You worked with Elvis on your new CD, At This Time.

I called Elvis in Italy. The track was finished. I put a temporary vocal on the track “Who Are These People?” and just sent Elvis the record with me just singing the verse, which would be his entrance and then different spots that Elvis would be involved on the record. He was in Italy. Gosh, it was just last summer. He was right on board. Politically, he’s even more extreme than I am about what’s going on in this world and with our government. Elvis said he would do it. He put his vocal on in New York. We did with a telephone hookup, Elvis in New York and me in LA. Elvis came in and sang the lyrics, “this stupid mess we’re in is just getting worse, so many people dying needlessly. Looks like these liars may inherit the earth, even pretending to pray and getting away with it.” So Elvis was on board, spectacularly so and he comes in with the anger and the rage that he used to feel on some of his early record, which is what I was looking for.  

You said that you feel At This Time is the most important album you’ve made, why?  
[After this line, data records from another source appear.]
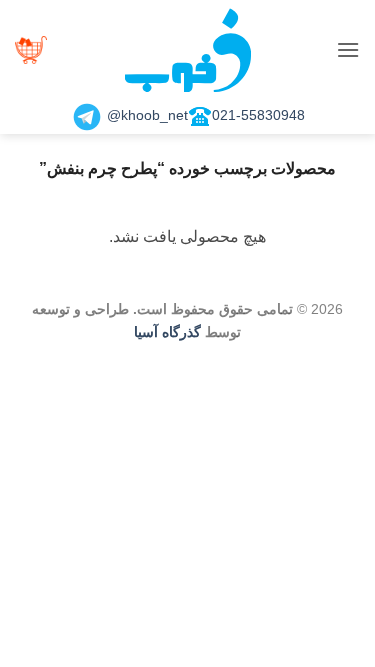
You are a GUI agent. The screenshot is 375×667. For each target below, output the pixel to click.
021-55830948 (258, 115)
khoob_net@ (145, 115)
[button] (348, 49)
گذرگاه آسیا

Well, because it’s the most honest album in a sense. It certainly doesn’t mean it’s going to be the most successful. I just had to say what was on my mind. The title of the album refers to at this time in my life represents how old I am, about my young kids and this crazy mess that we’re in. And so the lyrics had to be representative all the way through. It’s a different kind of form. It didn’t intend to be that way. There’s music and then there’s a vocal that comes in after eight bars and then there’s vocal interjections, observations. It was the first time that I ever played with writing lyrics. I did it with Tonio K. And that was also part of it because the music made me hear words. It made me hear what I’d like to say lyrically. I’d always put dummy lyric on melodies. It’s okay to do that. It just helps me because rather than sing (sings melody), you sing “feel like holding on.” It’s a different kind of thing, and maybe it makes no sense but it’s got more expressiveness when there’s some kind of language to it. The shape and the form of this album just kind of took place. The first song that I wrote was “Please Explain,” which was to a drum loop, which came of out (Dr.) Dre’s studio. It’s very restrictive. It had a bass line that repeated every four bars. It almost told you what the chord structure had to be. It’s challenging because you have to write a melody over that. 
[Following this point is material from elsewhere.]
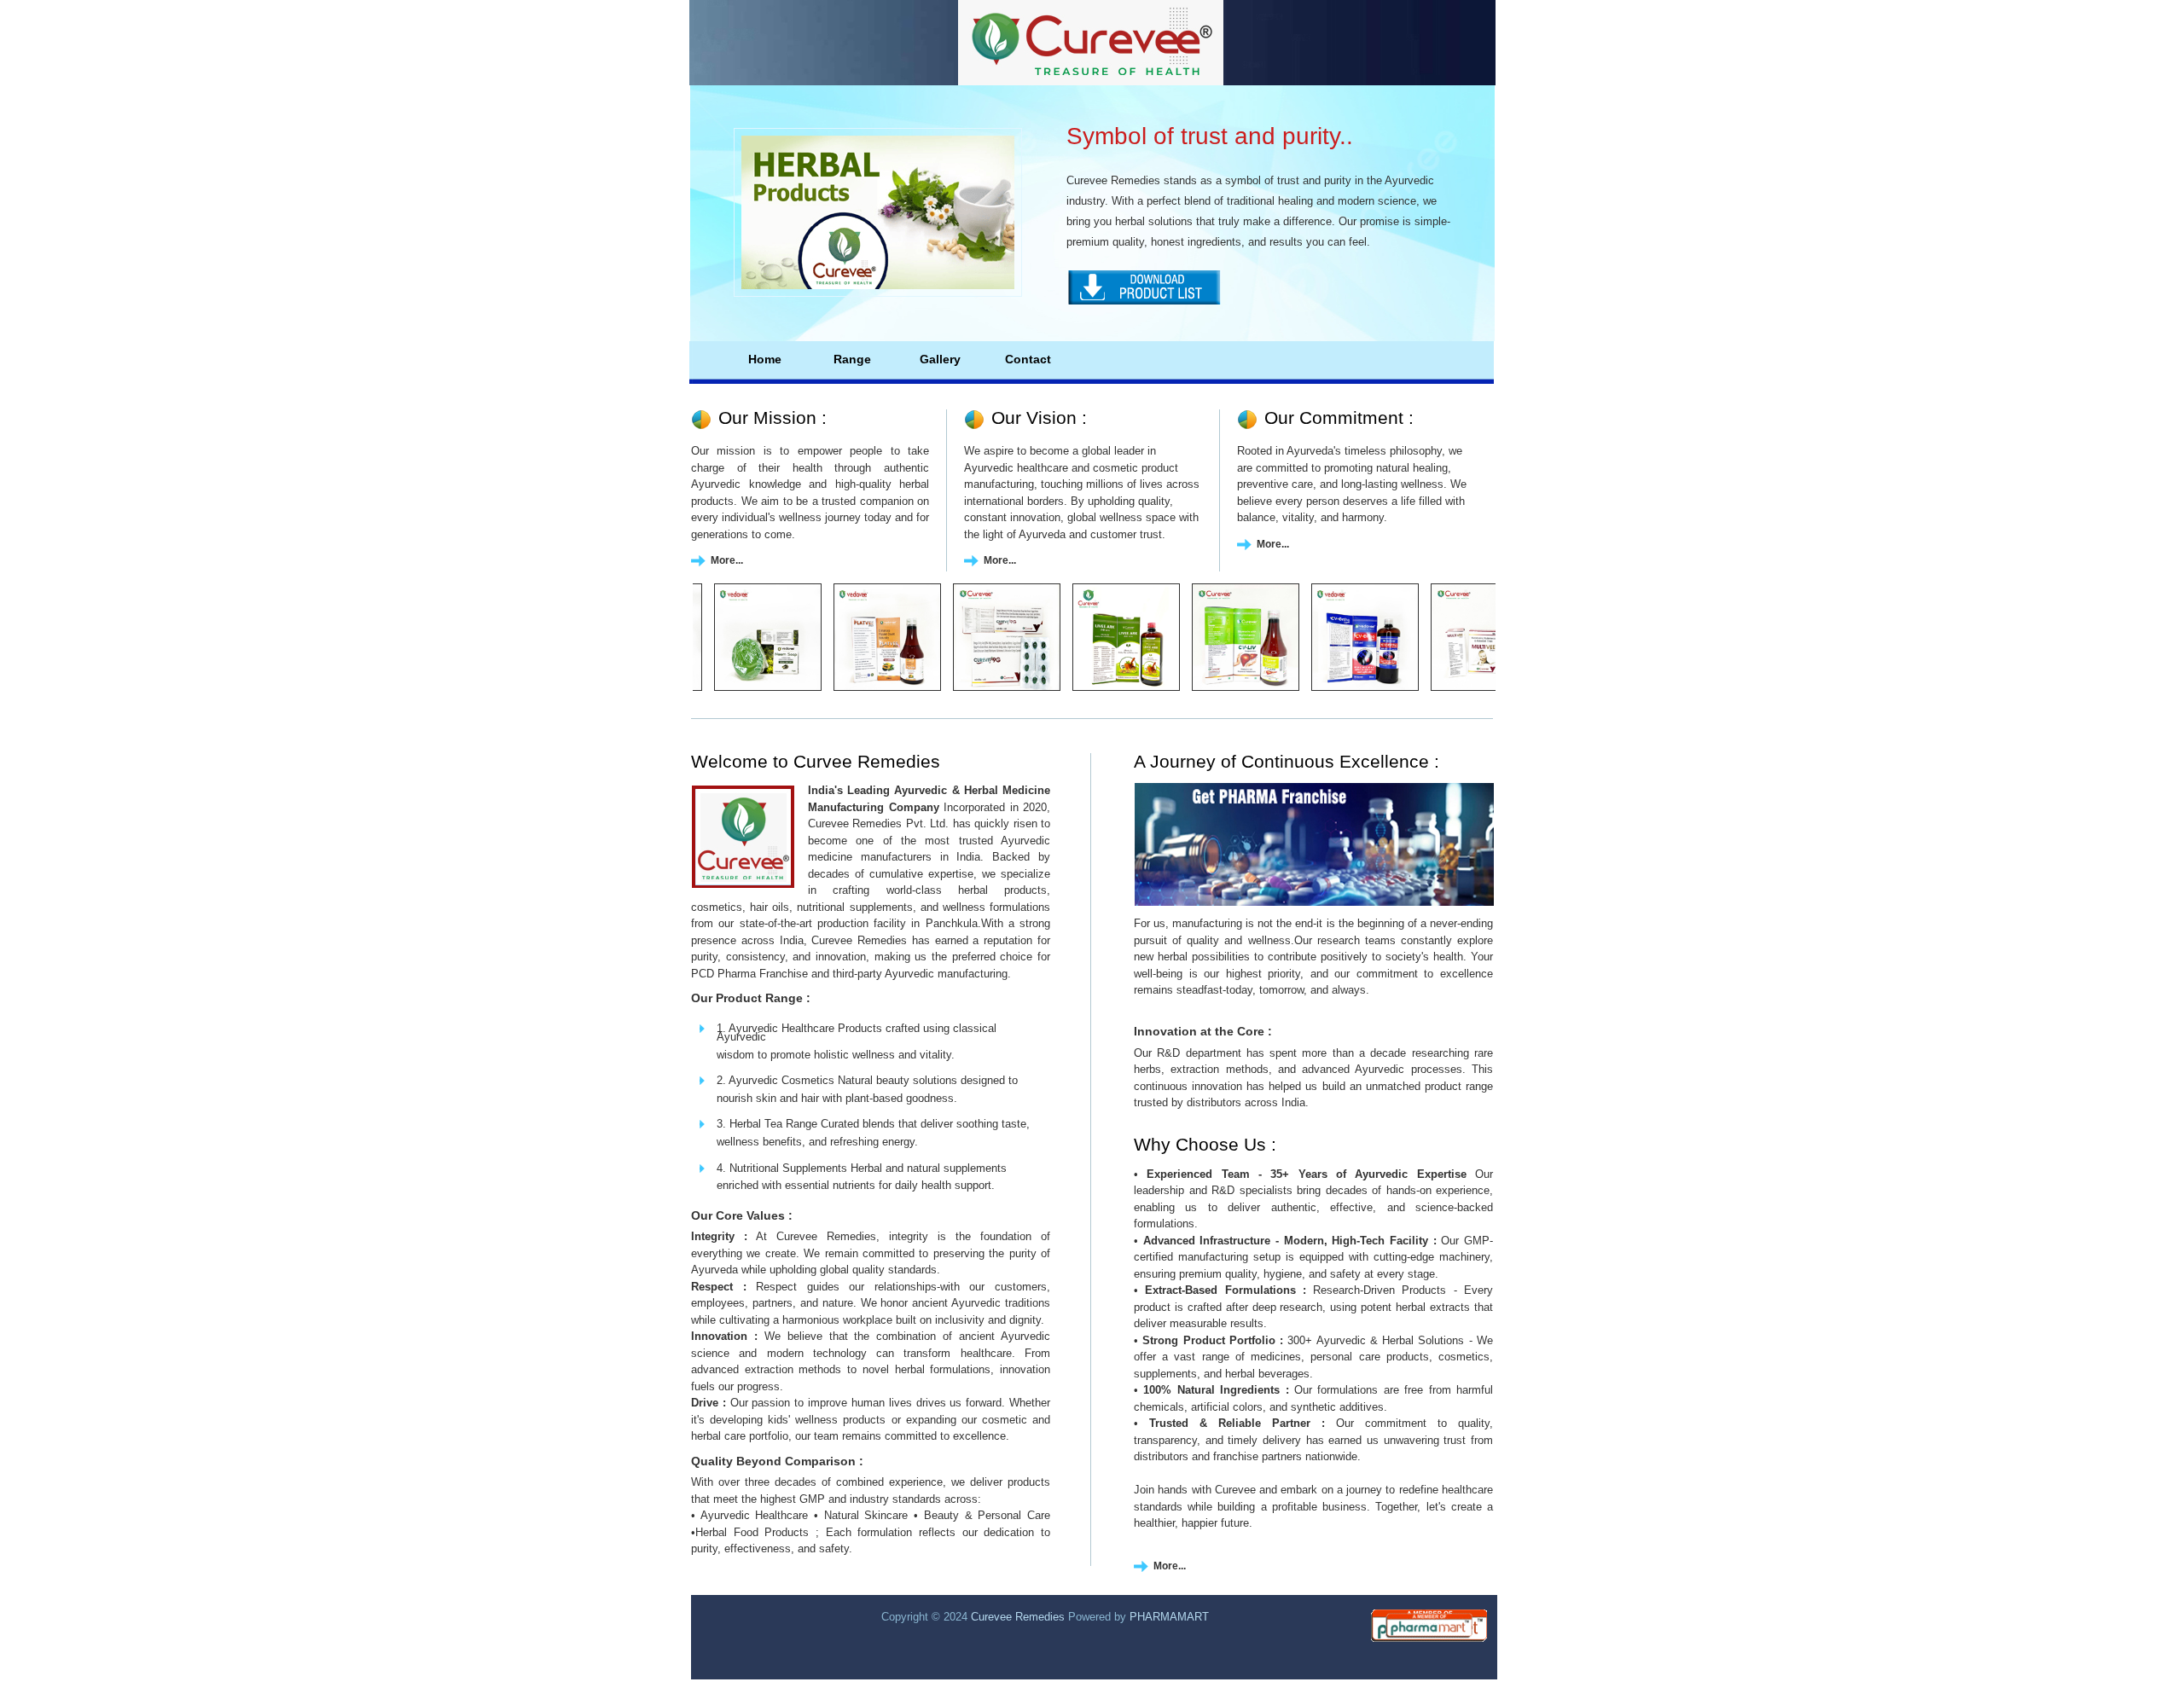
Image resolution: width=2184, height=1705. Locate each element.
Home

That song includes a mention of “What The World Needs Now”, which is some ways was also a protest song. 

Yeah, but gentle. But that’s why there is this umbrella over this album. It’s still the same, what the world needs now is love. That’s why there’s an interjection on “Please Explain.” (recites lyrics) “There was a song I remember said ‘what the world needs now.’ That was Tonio K’s idea. He said, “Drop that in.” Tonio K is great to write with. I don’t say it’s “love” because that would be too on target. You have to listen to this album. It’s not like something you play for dinner music. I also think in a way I am still writing love songs. You can say that I wrote love songs about heartbreak, “Only Love Can Break A Heart.” (recites lyrics) “Make it easy on yourself because breaking up is so very hard to do.” Songs abut love being in trouble or love splitting or love being in danger. So instead of writing a singular love song, me with another person or writing about two people. I’m really writing a love song about a lot of people that have been fractured and shattered and hurt. The cycle of violence in the world has robbed the love. But I’ve also tried to make the music melodic. It’s either melodic or it isn’t melodic. It’s natural for me. In my case it better be melodic. So you pull away the words, you pull away the meaning, it better be memorable My intent or my hope is that he melodies will be memorable. 
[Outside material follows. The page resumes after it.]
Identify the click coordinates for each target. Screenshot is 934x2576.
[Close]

What do you listeners take with them after hearing At This Time? 

First of all, I’m making a statement here. Here’s a guy that wrote love songs all his life, never rocked the boat, never was political and that in itself says something. At this time in my life, it’s sort of like the Peter Finch character in Network, “I can’t take it anymore. I don’t wanna take it anymore.” So whether it shakes up some people or some people will say “it’s too rich, it’s too tough, give me some hip-hop” or “give me a novelty song like ‘Who Let the Dogs Out.’ Give us some laughs.” There was no choice for me. This record started with my label in England, Sony/BMG, and they urged me to do a different kind of record, take chances. So having that permission and not having anybody look over my shoulder was great. There’s on track on the album that I hope we get it played on radio, it’s not gonna be easy. With Painted From Memory I don’t believe we ever got one cut played on the radio, which is amazing. I’m not even sure if it was ever attempted to service radio because radio is so tough. Radio is really difficult now. The Arethas, the Gladys Knights, Patti Labelle… there’s an R&B, urban station level. There’s no sure thing, there’s no sure thing at all.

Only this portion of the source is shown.